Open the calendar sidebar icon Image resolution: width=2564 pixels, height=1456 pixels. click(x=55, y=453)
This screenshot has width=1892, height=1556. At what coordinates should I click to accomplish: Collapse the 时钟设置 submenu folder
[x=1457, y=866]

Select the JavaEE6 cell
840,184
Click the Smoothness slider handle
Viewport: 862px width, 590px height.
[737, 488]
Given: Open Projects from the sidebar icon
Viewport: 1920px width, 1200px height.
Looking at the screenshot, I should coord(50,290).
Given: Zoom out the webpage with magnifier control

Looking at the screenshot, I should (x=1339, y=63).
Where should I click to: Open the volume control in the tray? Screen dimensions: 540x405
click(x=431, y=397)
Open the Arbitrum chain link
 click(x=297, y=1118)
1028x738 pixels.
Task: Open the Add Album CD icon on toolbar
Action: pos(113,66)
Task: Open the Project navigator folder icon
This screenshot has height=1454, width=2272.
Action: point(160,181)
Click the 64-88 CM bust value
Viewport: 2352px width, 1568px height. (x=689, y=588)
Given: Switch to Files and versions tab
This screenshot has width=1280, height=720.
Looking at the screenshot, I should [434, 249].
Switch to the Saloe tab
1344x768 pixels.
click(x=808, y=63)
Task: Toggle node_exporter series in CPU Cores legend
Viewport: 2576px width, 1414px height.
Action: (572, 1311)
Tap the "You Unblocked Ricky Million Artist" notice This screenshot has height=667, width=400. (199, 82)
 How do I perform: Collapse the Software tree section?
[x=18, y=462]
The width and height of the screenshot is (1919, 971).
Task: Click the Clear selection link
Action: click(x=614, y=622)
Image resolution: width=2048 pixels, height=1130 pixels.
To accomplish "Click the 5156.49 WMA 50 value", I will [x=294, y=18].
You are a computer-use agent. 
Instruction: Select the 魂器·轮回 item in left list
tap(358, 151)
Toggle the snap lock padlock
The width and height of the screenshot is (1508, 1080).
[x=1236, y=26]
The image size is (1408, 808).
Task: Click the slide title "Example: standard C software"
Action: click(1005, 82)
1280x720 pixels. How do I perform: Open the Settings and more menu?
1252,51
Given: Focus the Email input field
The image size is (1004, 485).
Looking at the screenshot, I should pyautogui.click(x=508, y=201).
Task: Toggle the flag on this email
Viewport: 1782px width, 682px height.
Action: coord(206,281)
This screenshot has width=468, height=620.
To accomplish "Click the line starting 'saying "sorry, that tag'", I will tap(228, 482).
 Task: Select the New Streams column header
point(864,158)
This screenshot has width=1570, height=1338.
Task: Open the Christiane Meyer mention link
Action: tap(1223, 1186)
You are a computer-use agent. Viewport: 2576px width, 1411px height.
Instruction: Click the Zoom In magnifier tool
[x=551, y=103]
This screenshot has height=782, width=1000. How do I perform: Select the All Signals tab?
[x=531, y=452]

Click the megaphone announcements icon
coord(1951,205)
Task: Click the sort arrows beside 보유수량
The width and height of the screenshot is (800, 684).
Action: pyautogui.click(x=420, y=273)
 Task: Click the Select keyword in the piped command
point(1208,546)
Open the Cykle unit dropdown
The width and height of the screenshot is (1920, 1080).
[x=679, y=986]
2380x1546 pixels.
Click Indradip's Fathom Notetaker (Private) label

Exercise task: Reproduce every line of the data above word for word, changing nothing.

Finished exercise:
Open the calendar sidebar icon Image resolution: width=2564 pixels, height=1456 pixels. click(x=55, y=453)
This screenshot has width=1892, height=1556. At what coordinates should I click to accomplish: Collapse the 时钟设置 submenu folder
[x=1457, y=866]

Select the JavaEE6 cell
840,184
Click the Smoothness slider handle
Viewport: 862px width, 590px height.
[737, 488]
Given: Open Projects from the sidebar icon
Viewport: 1920px width, 1200px height.
Looking at the screenshot, I should coord(50,290).
Given: Zoom out the webpage with magnifier control

Looking at the screenshot, I should (x=1339, y=63).
Where should I click to: Open the volume control in the tray? Screen dimensions: 540x405
click(x=431, y=397)
Open the Arbitrum chain link
 click(x=297, y=1118)
1028x738 pixels.
Task: Open the Add Album CD icon on toolbar
Action: pos(113,66)
Task: Open the Project navigator folder icon
This screenshot has height=1454, width=2272.
Action: point(160,181)
Click the 64-88 CM bust value
Viewport: 2352px width, 1568px height. (x=689, y=588)
Given: Switch to Files and versions tab
This screenshot has width=1280, height=720.
Looking at the screenshot, I should [434, 249].
Switch to the Saloe tab
1344x768 pixels.
click(x=808, y=63)
Task: Toggle node_exporter series in CPU Cores legend
Viewport: 2576px width, 1414px height.
Action: (572, 1311)
Tap the "You Unblocked Ricky Million Artist" notice This screenshot has height=667, width=400. (199, 82)
 How do I perform: Collapse the Software tree section?
[x=18, y=462]
The width and height of the screenshot is (1919, 971).
Task: Click the Clear selection link
Action: click(x=614, y=622)
Image resolution: width=2048 pixels, height=1130 pixels.
To accomplish "Click the 5156.49 WMA 50 value", I will [x=294, y=18].
You are a computer-use agent. 
Instruction: Select the 魂器·轮回 item in left list
tap(358, 151)
Toggle the snap lock padlock
The width and height of the screenshot is (1508, 1080).
[x=1236, y=26]
The image size is (1408, 808).
Task: Click the slide title "Example: standard C software"
Action: click(1005, 82)
1280x720 pixels. How do I perform: Open the Settings and more menu?
1252,51
Given: Focus the Email input field
The image size is (1004, 485).
Looking at the screenshot, I should pyautogui.click(x=508, y=201).
Task: Toggle the flag on this email
Viewport: 1782px width, 682px height.
Action: coord(206,281)
This screenshot has width=468, height=620.
To accomplish "Click the line starting 'saying "sorry, that tag'", I will tap(228, 482).
 Task: Select the New Streams column header
point(864,158)
This screenshot has width=1570, height=1338.
Task: Open the Christiane Meyer mention link
Action: tap(1223, 1186)
You are a computer-use agent. Viewport: 2576px width, 1411px height.
Instruction: Click the Zoom In magnifier tool
[x=551, y=103]
This screenshot has height=782, width=1000. How do I perform: Select the All Signals tab?
[x=531, y=452]

Click the megaphone announcements icon
coord(1951,205)
Task: Click the sort arrows beside 보유수량
The width and height of the screenshot is (800, 684).
Action: pyautogui.click(x=420, y=273)
 Task: Click the Select keyword in the piped command
point(1208,546)
Open the Cykle unit dropdown
The width and height of the screenshot is (1920, 1080).
[x=679, y=986]
2380x1546 pixels.
Click Indradip's Fathom Notetaker (Private) label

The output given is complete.